Wednesdays are the slower day for the Tutor and Mentors Community Club,  a club that meets twice a week in NC17, where Goshen College students offer homework assistance to students of Goshen Middle School.

On a typical Wednesday there are only about five tutees and tutors, but today the tutors are planning on just three students.  Instead there are only two.

“Where’s Oscar?” asks Gabby Nunes Maldonado, a GC first-year and one of the tutors. Fast dialogue ensues between Maldonado, Derek Johnson, a junior, and Solongo Gonchigsuren, also a first-year, as well as their two tutees, Jesus Padilla and Jordan Horn. “He missed the bus,” pipes Padilla. Without missing a beat, Jan Zawadzki, the coordinator of the Tutor and Mentors Community Club program, agrees to go pick him up at the library where the bus left him.

Picking up the tutees is nothing new to Zawadzki. On Tuesdays the Goshen Middle School bus drops off students, but on Wednesdays Zawadzki drives roughly four hours to pick up and drop off the students. He embraces that time bonding with the children and witnessing them bond with each other. “Those four hours are the best of my week,” said Zawadzki sincerely.

According to Zawadzki, he and his “lil’ hermano” Padilla have made significant strides since the beginning of their relationship.
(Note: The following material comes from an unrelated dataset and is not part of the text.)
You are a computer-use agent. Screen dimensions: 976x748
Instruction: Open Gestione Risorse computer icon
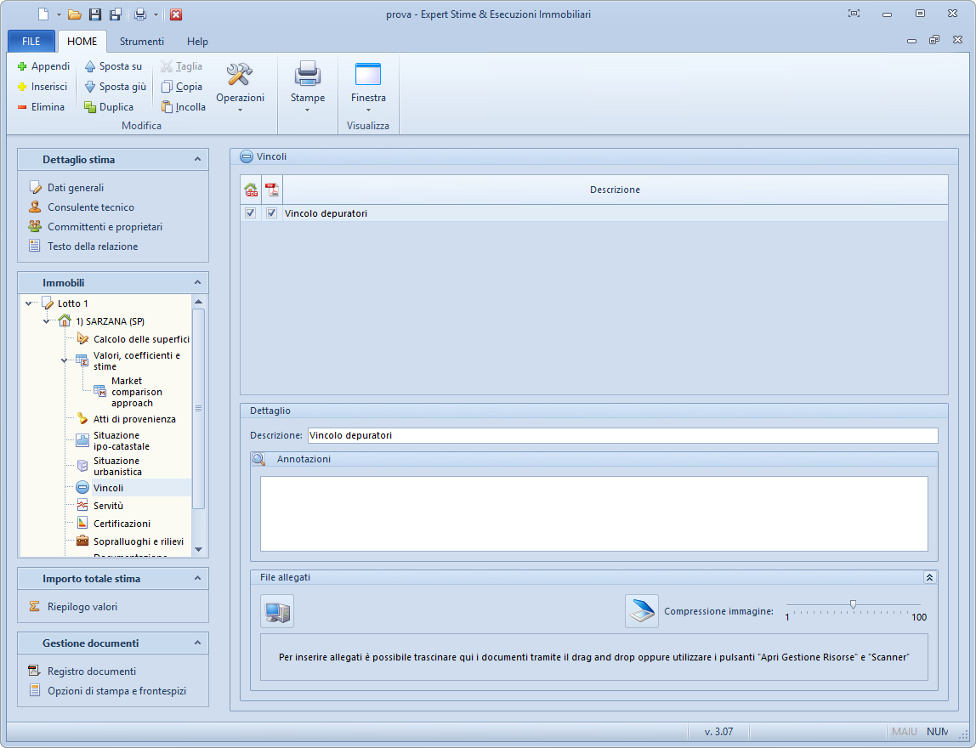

“Jesus used to be a real troublemaker at the beginning of our club, failing most of his classes and being expelled from school repeatedly,” said Zawadzki. “Now, he’s improved most of his grades, hasn’t been expelled since I started to mentor him and he’s dreaming about going to college now, maybe even Goshen College.”

He continued, “Jesus wants to be a software developer, mechanic or own his own business, dreams that he started having the moment our program started and which motivate him to take school really serious. He’s a really good kid and understands the material quickly; he just needs someone to sit down with him and to go over the stuff again.”

The program is new as of this year. Zawadzki was inspired by a similar program in Berlin, Germany, that his friend was a member of that worked with Turkish immigrants. Zawadzki’s hope was that the Goshen program would create a stronger community dynamic. After working closely with Sarah Koontz, a math teacher at Goshen Middle School, the program expanded to help students from a variety of backgrounds.

The goal of the club is for the tutors to have a continual relationship with these middle school students. “Many are from underprivileged families and have been disappointed by people in their lives,” Zawadzki said. The program is more than tutoring–it also contains a significant mentor portion. It makes finding tutors more difficult, as they need to commit to weekly tutoring.

Next year, the program hopes to  work with PRSSA, the public relations committee, to get the word out about the program and recruit more Goshen College tutors willing to take on leadership positions.

Nunes Maldonado, a first-year tutor,  playfully bickers with Oscar de la Rosa, the late arriver, over whether or not he has gotten his homework done prior to coming tonight.

“Sometimes I don’t have any homework but I still want to come,” said de la Rosa before turning towards Nunes Maldonado, grinning. The two high-five.